Your task: Pick out each line of the records in which the word "from" appears.

━━ Available data ━━

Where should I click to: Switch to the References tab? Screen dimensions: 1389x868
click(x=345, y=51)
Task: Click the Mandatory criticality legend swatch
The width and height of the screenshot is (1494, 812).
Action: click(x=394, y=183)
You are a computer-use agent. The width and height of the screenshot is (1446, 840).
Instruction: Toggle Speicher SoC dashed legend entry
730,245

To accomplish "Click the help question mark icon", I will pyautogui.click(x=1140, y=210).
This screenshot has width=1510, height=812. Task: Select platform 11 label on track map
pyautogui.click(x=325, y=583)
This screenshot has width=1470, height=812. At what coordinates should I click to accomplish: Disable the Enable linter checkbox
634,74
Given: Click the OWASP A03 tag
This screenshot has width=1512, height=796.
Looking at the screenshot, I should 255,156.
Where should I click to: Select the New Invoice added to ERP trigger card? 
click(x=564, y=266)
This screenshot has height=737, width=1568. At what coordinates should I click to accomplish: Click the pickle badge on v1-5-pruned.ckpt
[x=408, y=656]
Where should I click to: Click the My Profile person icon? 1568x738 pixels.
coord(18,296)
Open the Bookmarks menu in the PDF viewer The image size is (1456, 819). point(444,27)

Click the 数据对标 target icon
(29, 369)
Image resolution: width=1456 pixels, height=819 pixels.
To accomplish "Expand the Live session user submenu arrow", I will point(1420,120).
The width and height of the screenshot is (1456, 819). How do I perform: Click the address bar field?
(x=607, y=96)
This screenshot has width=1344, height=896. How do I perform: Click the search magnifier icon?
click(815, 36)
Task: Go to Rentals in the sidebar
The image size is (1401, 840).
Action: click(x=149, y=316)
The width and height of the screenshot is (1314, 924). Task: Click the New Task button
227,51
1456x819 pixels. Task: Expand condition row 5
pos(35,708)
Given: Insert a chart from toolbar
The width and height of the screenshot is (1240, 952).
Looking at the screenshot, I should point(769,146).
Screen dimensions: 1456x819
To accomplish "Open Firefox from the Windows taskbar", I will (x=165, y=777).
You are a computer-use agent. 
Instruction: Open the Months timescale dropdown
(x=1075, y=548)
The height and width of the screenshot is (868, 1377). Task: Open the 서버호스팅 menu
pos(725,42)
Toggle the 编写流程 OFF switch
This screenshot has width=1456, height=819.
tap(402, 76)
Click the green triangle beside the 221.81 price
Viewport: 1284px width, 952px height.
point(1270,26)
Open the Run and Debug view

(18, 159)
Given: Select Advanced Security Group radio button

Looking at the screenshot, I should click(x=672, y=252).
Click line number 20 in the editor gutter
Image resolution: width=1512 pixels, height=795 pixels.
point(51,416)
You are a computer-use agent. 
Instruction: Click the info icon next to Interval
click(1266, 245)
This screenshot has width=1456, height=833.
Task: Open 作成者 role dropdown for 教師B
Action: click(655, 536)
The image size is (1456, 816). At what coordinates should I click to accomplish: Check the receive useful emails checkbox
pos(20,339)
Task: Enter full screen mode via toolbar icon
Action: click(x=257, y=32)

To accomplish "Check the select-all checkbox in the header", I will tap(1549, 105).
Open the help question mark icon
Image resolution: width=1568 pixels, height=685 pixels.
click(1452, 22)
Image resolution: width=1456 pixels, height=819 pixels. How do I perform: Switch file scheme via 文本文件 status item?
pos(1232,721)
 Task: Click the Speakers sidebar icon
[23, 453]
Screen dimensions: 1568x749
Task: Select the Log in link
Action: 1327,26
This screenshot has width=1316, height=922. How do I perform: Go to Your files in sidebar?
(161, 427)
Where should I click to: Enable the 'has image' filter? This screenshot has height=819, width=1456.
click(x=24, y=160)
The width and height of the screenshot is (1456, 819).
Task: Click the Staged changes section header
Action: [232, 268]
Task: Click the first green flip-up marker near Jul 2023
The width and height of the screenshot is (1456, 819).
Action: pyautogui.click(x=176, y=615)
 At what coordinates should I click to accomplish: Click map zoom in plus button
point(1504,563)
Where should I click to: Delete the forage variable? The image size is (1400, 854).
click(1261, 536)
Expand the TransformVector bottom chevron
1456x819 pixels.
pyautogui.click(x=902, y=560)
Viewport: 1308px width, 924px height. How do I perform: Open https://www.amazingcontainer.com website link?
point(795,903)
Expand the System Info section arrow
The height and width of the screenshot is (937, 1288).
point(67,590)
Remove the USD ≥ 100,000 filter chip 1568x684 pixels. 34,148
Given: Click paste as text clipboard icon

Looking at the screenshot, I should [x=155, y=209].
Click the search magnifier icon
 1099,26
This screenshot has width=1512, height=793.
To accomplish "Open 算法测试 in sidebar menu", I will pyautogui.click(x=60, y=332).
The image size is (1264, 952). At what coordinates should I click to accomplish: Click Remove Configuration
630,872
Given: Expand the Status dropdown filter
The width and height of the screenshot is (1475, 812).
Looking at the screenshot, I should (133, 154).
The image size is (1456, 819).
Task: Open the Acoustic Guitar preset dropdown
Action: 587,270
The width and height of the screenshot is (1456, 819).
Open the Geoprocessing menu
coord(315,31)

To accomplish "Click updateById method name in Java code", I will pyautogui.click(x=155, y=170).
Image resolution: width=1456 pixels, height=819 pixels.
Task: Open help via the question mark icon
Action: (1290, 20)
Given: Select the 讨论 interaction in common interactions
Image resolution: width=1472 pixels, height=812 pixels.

━━━

Completed task:
Given: Insert a chart from toolbar
To accomplish "Open Firefox from the Windows taskbar", I will (x=165, y=777).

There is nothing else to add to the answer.